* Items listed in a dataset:

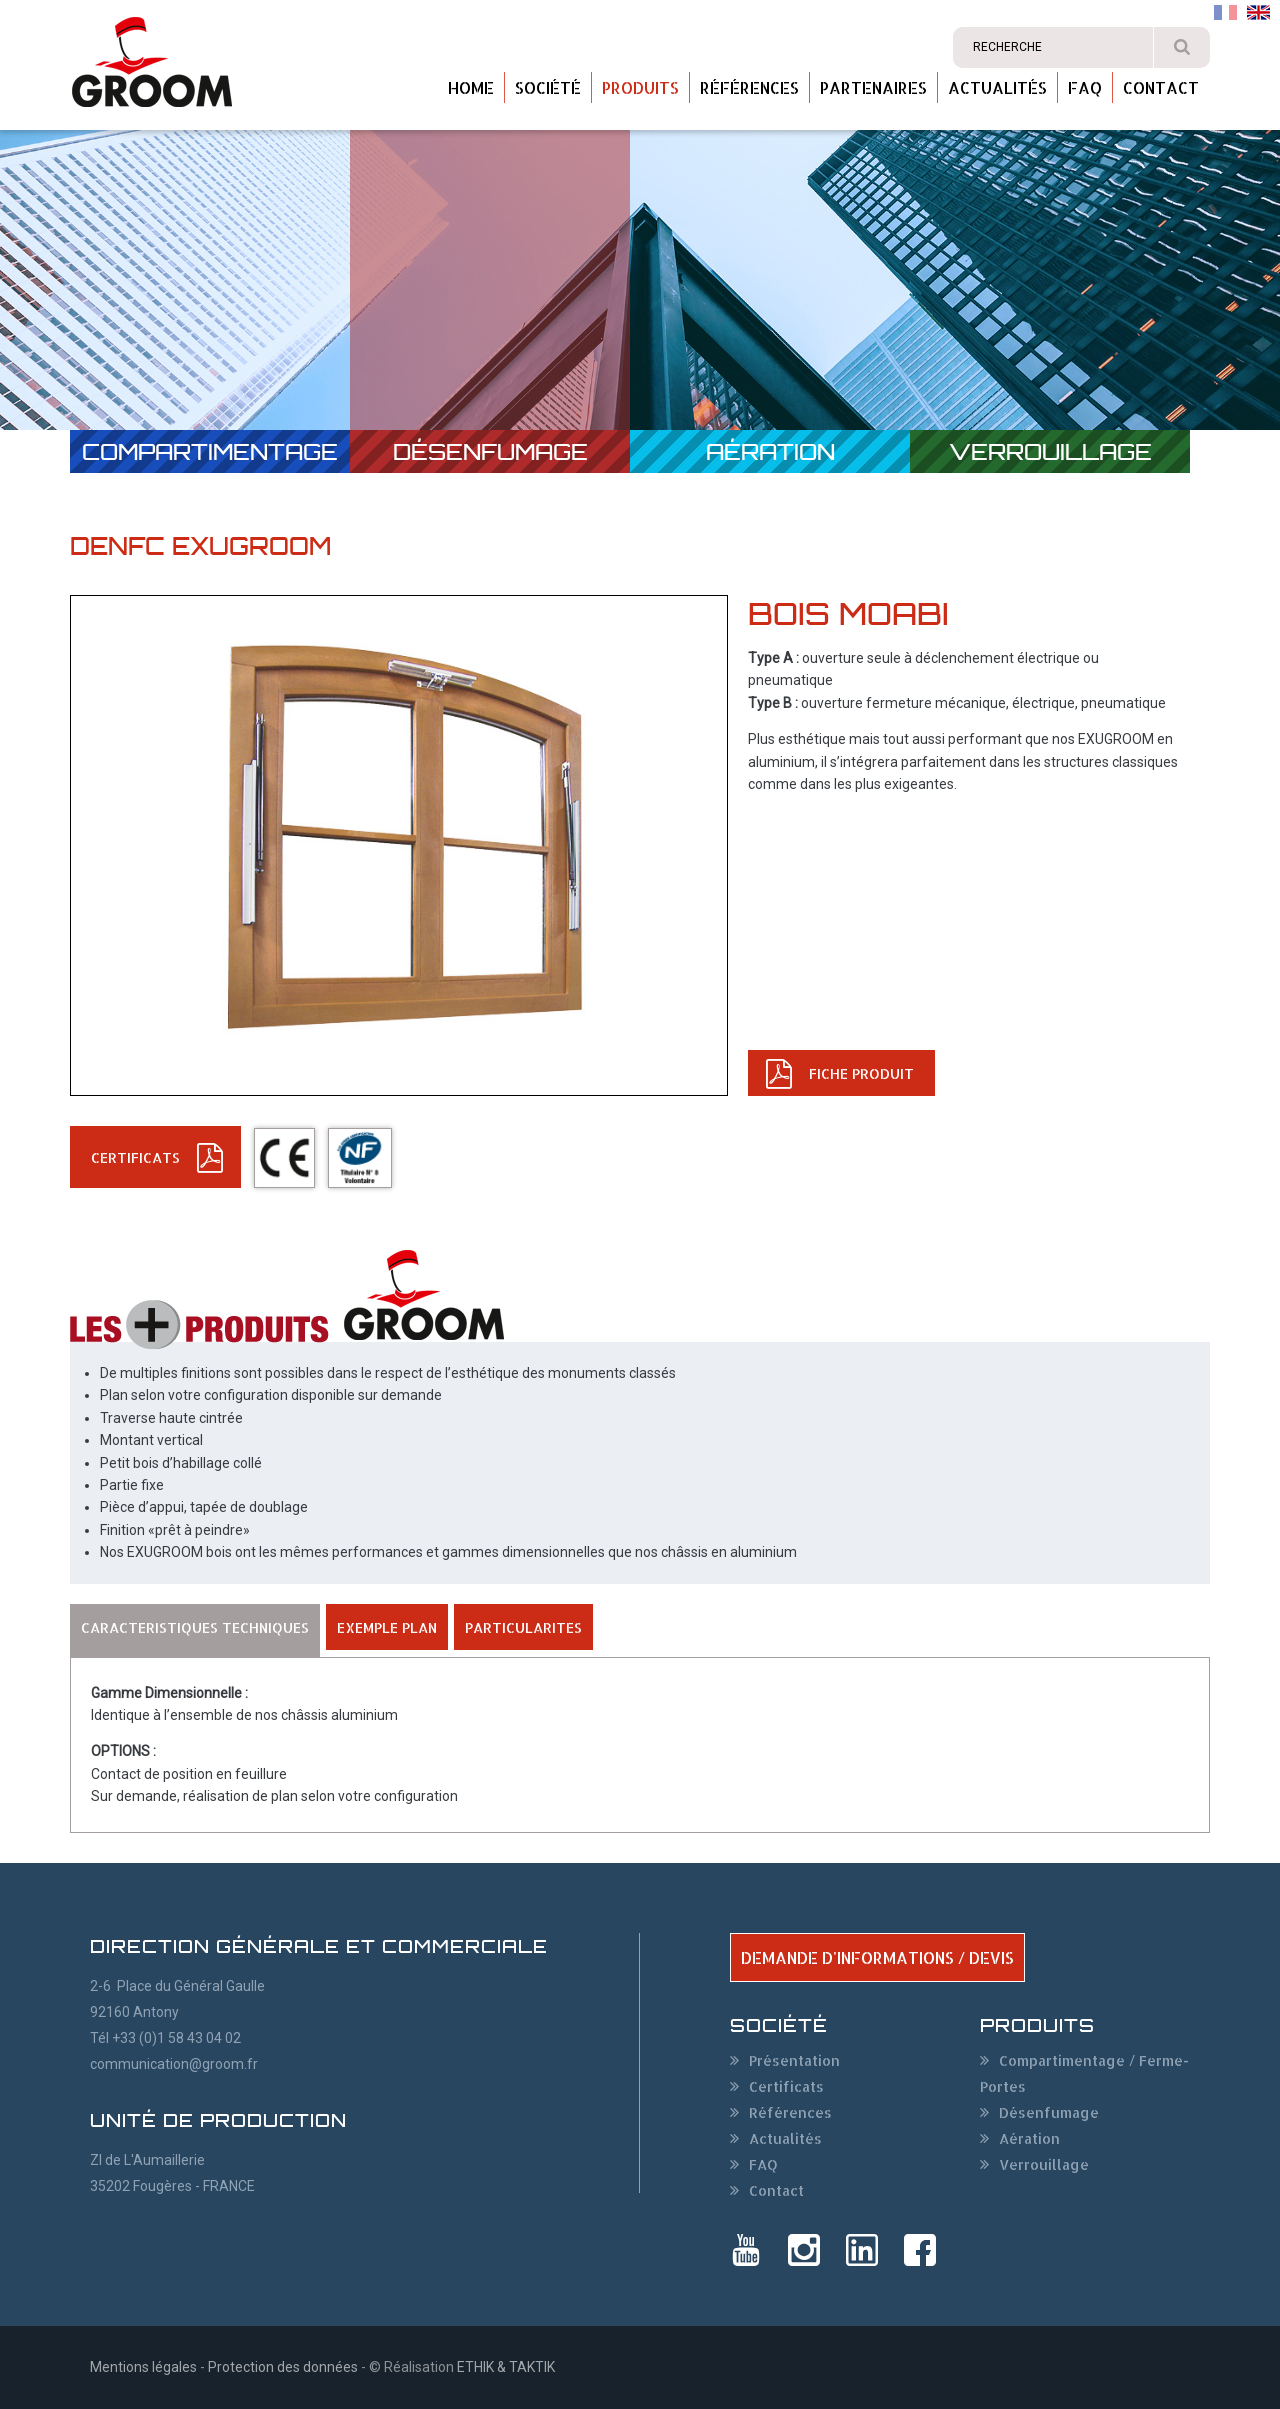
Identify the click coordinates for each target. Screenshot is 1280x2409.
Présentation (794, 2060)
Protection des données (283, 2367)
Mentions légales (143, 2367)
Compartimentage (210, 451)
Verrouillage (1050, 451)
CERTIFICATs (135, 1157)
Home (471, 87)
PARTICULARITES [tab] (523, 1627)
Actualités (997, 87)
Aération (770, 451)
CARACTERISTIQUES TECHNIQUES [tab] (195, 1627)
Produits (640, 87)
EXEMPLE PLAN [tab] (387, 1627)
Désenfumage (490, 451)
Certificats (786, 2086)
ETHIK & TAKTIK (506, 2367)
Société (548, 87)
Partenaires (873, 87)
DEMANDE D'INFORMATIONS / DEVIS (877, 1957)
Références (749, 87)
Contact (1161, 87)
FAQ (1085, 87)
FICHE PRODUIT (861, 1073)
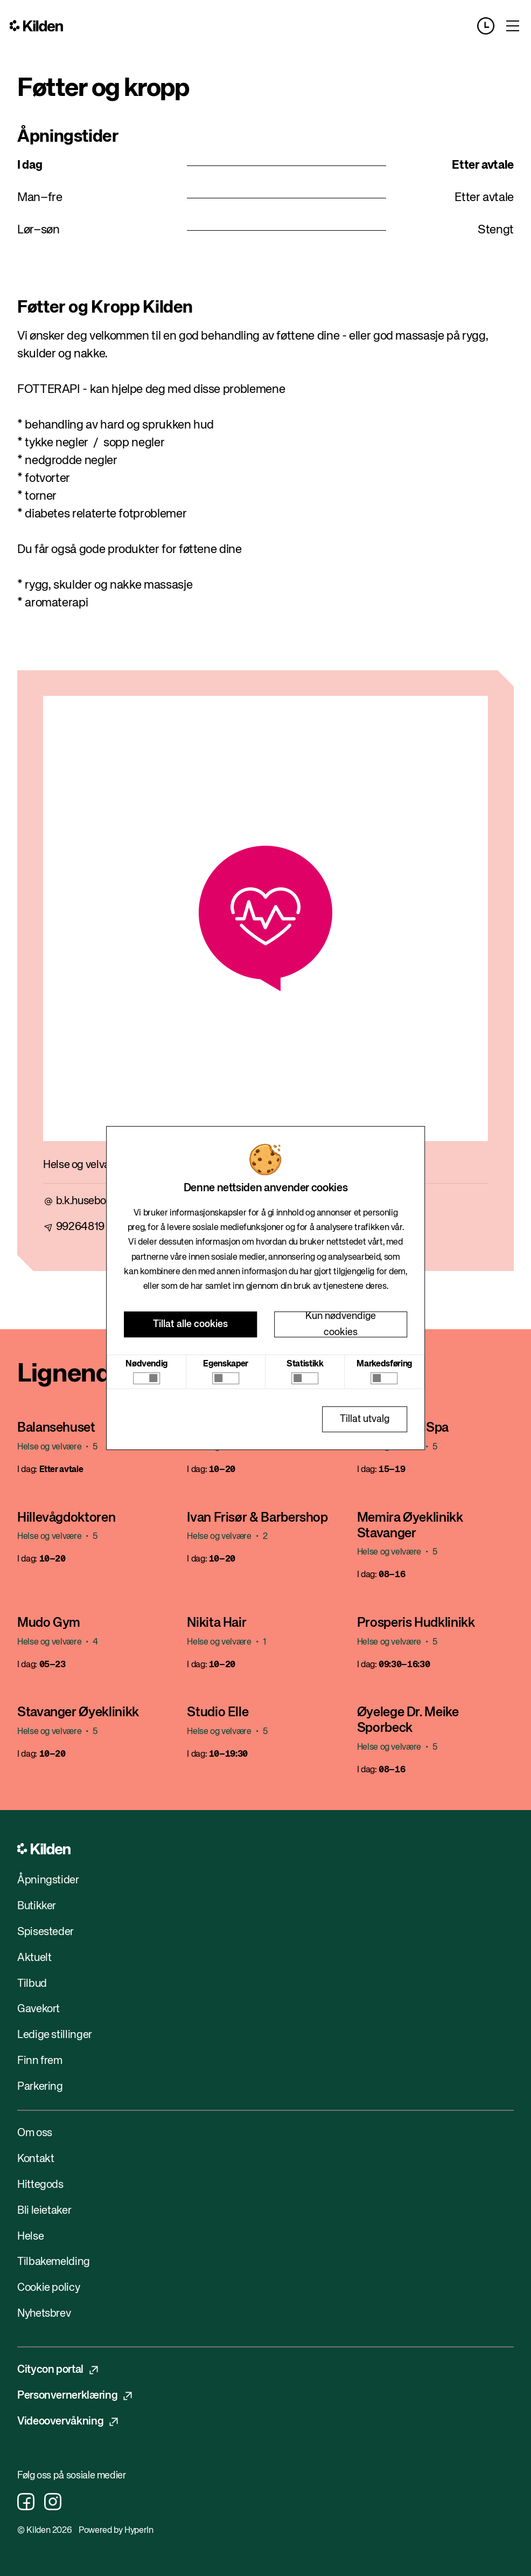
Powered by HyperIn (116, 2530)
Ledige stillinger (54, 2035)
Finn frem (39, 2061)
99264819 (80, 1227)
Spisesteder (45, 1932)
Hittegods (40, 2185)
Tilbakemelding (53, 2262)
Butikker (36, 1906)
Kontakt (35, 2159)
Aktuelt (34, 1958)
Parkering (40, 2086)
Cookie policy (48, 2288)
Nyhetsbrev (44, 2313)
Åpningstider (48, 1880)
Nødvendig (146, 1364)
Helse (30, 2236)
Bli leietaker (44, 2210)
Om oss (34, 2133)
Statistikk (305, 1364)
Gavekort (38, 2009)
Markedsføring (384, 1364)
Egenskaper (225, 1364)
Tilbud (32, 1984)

* Problem to solve: Rewrite the items from their start through the line containing "Home (471, 87)", with "Verrouillage" changed to "Fermeture" and nothing else altered. Leave the pictures out.

* Full solution:
Identify the click coordinates for each target. Screenshot is 1280x2409.
Présentation (794, 2060)
Protection des données (283, 2367)
Mentions légales (143, 2367)
Compartimentage (210, 451)
Fermeture (1050, 451)
CERTIFICATs (135, 1157)
Home (471, 87)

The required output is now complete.